Claro que, entretanto, a sensibilidade mudou, como mudou a experiência cinematográfica. O cânone fragmentou-se, o papel da crítica desvaneceu-se, perdeu-se a ligação à sala escura, a televisão e as novas plataformas são frequentemente mais estimulantes do que o cinema, e assim por diante. Tudo o que era sólido se desfez no ar. Para dar um exemplo elucidativo: há agora quem argumente que o cinema de Ingmar Bergman irá perder progressivamente importância, ou até que já perdeu.

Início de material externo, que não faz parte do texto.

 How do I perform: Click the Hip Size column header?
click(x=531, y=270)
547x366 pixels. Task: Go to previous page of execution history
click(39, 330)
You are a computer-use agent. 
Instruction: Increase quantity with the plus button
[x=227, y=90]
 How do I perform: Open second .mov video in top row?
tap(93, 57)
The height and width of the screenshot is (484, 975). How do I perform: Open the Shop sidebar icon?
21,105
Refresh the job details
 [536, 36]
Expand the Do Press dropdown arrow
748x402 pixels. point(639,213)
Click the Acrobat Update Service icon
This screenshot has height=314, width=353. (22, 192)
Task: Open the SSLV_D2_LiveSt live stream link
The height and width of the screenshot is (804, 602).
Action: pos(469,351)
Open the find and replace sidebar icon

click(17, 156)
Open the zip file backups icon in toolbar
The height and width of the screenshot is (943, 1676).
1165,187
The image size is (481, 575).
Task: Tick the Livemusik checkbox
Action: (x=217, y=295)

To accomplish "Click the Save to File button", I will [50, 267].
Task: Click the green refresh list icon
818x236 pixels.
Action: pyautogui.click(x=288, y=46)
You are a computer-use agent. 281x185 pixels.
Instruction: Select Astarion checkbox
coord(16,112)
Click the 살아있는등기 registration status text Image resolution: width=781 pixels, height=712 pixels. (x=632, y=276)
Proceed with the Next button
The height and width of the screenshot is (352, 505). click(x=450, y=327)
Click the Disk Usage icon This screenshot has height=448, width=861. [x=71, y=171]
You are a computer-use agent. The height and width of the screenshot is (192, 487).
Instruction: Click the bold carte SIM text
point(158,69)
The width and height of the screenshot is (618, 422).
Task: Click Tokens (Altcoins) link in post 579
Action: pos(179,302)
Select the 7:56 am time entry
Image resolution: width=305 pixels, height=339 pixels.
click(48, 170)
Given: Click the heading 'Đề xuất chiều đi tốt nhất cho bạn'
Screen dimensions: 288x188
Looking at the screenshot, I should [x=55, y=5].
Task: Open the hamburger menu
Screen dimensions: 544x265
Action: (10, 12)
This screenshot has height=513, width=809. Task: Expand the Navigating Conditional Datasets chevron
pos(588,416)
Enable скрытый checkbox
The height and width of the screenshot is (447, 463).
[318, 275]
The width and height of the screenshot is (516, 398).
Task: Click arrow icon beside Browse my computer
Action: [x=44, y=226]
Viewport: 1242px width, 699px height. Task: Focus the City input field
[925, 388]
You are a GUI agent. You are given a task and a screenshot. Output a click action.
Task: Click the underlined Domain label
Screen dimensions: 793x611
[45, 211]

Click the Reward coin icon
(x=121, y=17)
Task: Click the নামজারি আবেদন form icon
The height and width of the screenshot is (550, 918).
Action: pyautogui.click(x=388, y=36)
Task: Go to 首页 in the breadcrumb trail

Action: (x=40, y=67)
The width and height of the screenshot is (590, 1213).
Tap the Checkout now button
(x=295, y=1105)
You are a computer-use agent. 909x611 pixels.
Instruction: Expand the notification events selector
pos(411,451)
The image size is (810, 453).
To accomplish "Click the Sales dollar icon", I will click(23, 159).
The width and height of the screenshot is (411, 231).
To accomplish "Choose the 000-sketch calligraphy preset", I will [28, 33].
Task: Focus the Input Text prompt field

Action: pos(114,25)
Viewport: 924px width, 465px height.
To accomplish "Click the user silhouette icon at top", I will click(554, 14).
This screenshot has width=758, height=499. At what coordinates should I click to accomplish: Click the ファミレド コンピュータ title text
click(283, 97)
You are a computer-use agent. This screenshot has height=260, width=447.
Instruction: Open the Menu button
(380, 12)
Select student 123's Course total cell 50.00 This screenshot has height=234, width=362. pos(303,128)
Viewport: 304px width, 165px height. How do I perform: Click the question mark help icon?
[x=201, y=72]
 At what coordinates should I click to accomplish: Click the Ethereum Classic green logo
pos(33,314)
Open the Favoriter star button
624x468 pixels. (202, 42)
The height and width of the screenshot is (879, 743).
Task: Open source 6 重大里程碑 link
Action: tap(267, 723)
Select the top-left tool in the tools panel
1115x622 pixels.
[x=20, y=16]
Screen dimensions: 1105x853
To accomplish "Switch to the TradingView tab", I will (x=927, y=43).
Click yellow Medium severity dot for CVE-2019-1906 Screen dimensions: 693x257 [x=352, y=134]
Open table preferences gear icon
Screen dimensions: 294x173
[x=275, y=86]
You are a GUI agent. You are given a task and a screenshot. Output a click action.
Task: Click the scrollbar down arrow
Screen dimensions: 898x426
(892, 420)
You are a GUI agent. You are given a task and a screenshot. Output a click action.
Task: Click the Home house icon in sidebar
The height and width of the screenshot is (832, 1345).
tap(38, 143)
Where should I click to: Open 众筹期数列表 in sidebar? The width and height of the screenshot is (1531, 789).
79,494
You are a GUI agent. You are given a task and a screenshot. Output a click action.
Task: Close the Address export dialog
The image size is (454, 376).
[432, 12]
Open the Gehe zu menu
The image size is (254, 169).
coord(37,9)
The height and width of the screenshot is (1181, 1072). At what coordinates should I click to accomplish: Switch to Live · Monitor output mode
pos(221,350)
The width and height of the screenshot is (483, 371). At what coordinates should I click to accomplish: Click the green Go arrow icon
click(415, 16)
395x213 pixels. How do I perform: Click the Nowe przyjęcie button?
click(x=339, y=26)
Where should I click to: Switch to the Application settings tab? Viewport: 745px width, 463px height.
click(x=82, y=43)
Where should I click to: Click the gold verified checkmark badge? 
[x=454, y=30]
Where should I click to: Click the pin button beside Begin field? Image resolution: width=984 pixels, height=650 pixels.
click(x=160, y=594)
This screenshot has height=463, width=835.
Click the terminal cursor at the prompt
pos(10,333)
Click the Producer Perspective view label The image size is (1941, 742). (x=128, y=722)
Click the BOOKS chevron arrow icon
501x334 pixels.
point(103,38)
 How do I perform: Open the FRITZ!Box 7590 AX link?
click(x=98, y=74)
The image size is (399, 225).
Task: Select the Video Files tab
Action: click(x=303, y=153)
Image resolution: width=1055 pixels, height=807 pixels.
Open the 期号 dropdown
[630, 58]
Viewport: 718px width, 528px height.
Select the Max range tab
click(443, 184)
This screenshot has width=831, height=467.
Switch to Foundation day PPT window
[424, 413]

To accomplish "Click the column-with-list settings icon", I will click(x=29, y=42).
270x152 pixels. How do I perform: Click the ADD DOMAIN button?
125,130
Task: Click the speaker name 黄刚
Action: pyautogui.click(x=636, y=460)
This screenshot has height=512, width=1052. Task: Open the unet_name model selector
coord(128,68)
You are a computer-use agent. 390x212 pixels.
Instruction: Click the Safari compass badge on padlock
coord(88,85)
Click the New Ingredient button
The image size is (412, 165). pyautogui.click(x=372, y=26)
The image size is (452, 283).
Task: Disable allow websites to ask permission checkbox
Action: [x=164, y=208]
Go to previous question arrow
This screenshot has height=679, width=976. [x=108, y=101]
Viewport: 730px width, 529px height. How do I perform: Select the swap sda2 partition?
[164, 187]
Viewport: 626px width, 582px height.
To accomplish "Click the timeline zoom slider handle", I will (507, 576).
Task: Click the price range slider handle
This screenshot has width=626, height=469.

Um crítico tão sofisticado quanto Jonathan Rosenbaum defendeu essa tese, baseado em suposições “sociológicas” espúrias e em rejeições “ideológicas”. Mas se Ingmar Bergman (que para tantos significou um enorme assombro estético e existencial) se tornasse irrelevante, isso diria mais sobre a obra de Bergman ou sobre a época em que Bergman deixasse de ser pertinente? Não quero forçar a comparação, que não é bem uma comparação, embora ainda há dias tenha relido o extraordinário ensaio de águas profundas que Bénard escreveu para o catálogo Bergman; o que quero dizer é que há sempre maneira de desvalorizar alguém acentuando-lhe a condição histórica, da qual, aliás, ninguém está excluído. Bergman poderá parecer menos óbvio quando a angústia metafísica, o rigorismo moral, a inquietação sexual ou o descontentamento burguês não sejam assuntos tão urgentes como já foram, mas é difícil imaginar que algum desses motivos desapareça por completo, ao ponto de tornar Bergman ilegível.